Studio album by SWV
- Released: February 5, 2016
- Length: 36:55
- Label: Mass Appeal; eOne;
- Producer: Cainon Lamb; Bigg D;

SWV chronology
| I Missed Us (2012) | Still (2016) |  |

Singles from Still
- "Ain't No Man" Released: August 7, 2015; "MCE (Man Crush Everyday)" Released: December 15, 2015; "On Tonight" Released: January 22, 2016;

= Still (SWV album) =

Still is the sixth studio album by American R&B group SWV. It was released on February 5, 2016, through Mass Appeal Entertainment and eOne Music.

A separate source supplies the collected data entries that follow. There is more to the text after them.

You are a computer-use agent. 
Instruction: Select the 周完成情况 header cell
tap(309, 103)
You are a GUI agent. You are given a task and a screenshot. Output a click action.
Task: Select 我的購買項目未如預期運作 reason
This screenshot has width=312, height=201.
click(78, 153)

The album was preceded by the release of the singles, "Ain't No Man", "MCE (Man Crush Everyday)", and "On Tonight".

Still peaked at number 80 on the US Billboard 200 albums chart, number five on the US R&B Albums chart and number 11 on the Top R&B/Hip-Hop Albums chart with sales of 10,000 in its first week.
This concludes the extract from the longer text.